- How to complete this task -
Your response should contain every line from the data below that holds the string "profile".

- Data supplied -

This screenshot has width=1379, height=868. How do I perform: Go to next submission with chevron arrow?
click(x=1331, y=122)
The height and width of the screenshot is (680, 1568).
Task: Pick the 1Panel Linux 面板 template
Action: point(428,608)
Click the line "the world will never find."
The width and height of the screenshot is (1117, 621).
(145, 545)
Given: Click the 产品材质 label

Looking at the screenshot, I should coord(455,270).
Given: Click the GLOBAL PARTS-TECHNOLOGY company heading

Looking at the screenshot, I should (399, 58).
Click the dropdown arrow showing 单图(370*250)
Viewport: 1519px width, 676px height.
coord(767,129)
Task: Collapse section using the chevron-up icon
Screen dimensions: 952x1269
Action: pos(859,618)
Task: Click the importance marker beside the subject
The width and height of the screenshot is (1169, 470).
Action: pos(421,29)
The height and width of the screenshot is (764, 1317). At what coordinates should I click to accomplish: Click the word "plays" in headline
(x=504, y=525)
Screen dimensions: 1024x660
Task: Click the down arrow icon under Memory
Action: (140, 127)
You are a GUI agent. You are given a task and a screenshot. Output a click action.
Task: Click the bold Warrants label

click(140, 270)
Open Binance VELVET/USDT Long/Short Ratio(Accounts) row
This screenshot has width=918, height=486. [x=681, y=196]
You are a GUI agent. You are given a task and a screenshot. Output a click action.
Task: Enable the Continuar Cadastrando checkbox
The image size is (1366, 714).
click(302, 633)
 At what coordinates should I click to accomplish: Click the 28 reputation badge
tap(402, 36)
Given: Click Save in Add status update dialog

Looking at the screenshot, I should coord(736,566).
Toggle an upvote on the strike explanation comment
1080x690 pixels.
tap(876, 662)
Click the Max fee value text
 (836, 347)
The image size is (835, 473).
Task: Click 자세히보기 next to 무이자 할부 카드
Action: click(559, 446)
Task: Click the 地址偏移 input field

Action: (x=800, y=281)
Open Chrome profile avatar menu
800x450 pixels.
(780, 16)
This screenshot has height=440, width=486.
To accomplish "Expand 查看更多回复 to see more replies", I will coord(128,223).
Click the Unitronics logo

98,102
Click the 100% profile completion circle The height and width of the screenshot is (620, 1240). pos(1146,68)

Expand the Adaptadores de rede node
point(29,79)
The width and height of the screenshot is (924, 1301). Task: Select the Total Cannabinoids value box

- Response to this exercise -
Open Chrome profile avatar menu
Click the 100% profile completion circle The height and width of the screenshot is (620, 1240). pos(1146,68)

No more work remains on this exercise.